NLM IRP Seminar Schedule

Abstract:

PCOS is a complex disorder manifesting as reproductive and metabolic abnormalities in women. The undefined etiology stems from our incomplete understanding of genetic aberrations contributing to the diseased phenotype. This has resulted in speculations surrounding the cause-consequence relationship between phenotypic features of PCOS and limited our knowledge of comprehensive genetic signatures of PCOS.

Pleiotropic effects are salient features of genetic regulation in mammalian genomes. The contribution of a set of regulatory elements (REs) to upregulation of a single gene, or the genetic control of multigene loci by a single RE, give rise to heterogenous phenotypes. Enhancers in particular dictate the spatio-temporal scale of gene expression by controlling transcription factor (TF) binding events. The complex traits of PCOS are suggestive of pleiotropy originating from genetic and epigenetic changes that arise from nucleotide variations in REs of the genome. Genome Wide Association Studies (GWAS) have identified ~100 risk variants associated with PCOS and implicated the involvement of several genes such as FSHB/R, THADA, DENND1A, etc. However, mechanisms by which they contribute to pathophysiology are unknown. Additionally, twin studies have implicated the heritability of PCOS to be ~80% and yet, the heritability from GWAS variants accounts for less than 10%. Experimental data may account for the ‘missing heritability problem’ specifically through rare variants that are missed in GWAS.

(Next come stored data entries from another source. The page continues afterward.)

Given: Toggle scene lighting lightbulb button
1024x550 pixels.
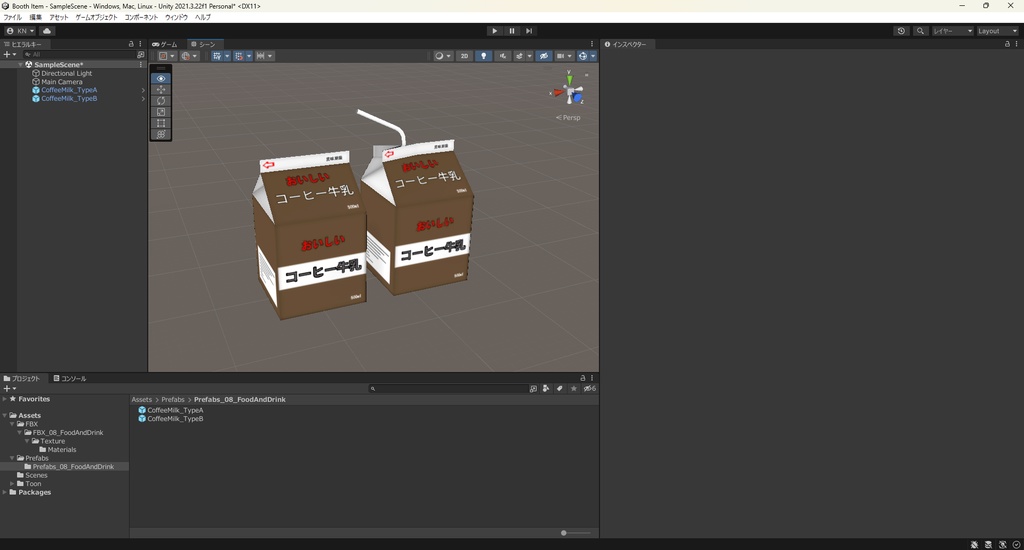Looking at the screenshot, I should (485, 56).
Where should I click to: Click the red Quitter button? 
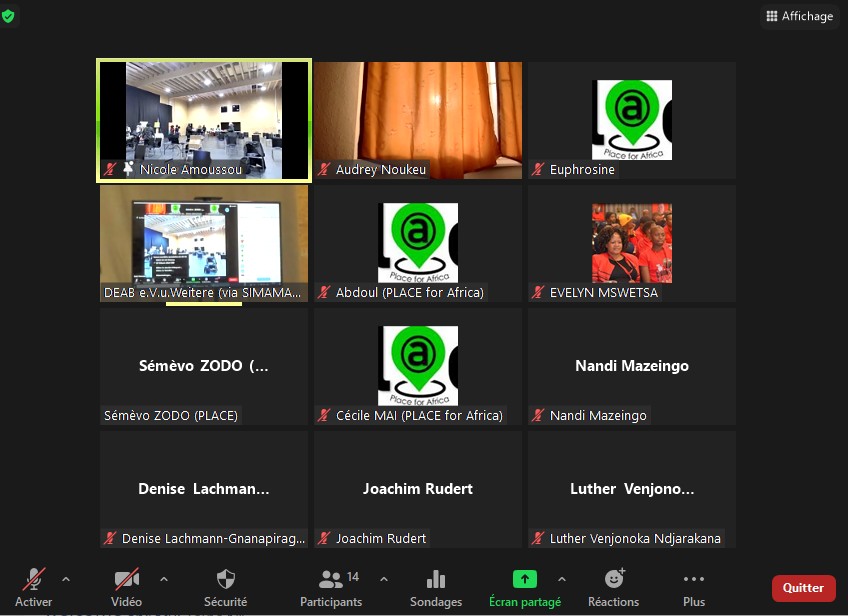coord(803,588)
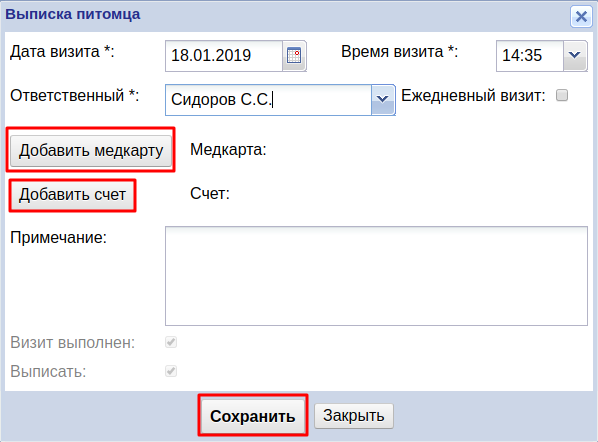Click the Добавить медкарту button
Image resolution: width=598 pixels, height=442 pixels.
[91, 150]
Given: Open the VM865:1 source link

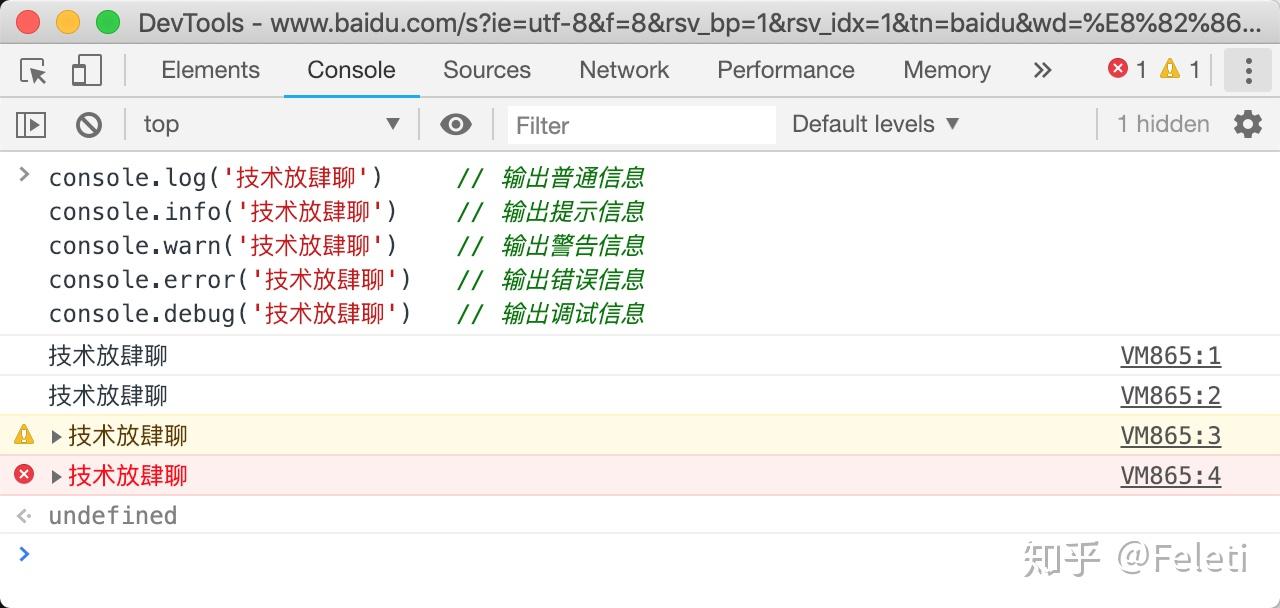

To address this issue, we developed a Deep Learning model of gene regulation in PCOS identifying hundreds of active REs orchestrating the activity of PCOS genes. We also established a foundation for quantifying the impact of single-nucleotide noncoding mutations on TF binding and RE activity. By combining thousands of experimental assays associated with many biological events such as tissue-specific epigenetic maps of the human genome, multi-tissue profiling of TF binding and gene expression using data from high throughput experiments, we have devised a strategy to accurately identify functionally map causative mutations in the GWAS loci of PCOS genes.